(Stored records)
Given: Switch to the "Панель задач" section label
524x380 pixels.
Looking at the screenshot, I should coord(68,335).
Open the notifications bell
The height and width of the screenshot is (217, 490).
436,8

§ ACTIVITY: The reply must repeat all of the records precisely.

§ WRITTEN SOLUTION:
Given: Switch to the "Панель задач" section label
524x380 pixels.
Looking at the screenshot, I should coord(68,335).
Open the notifications bell
The height and width of the screenshot is (217, 490).
436,8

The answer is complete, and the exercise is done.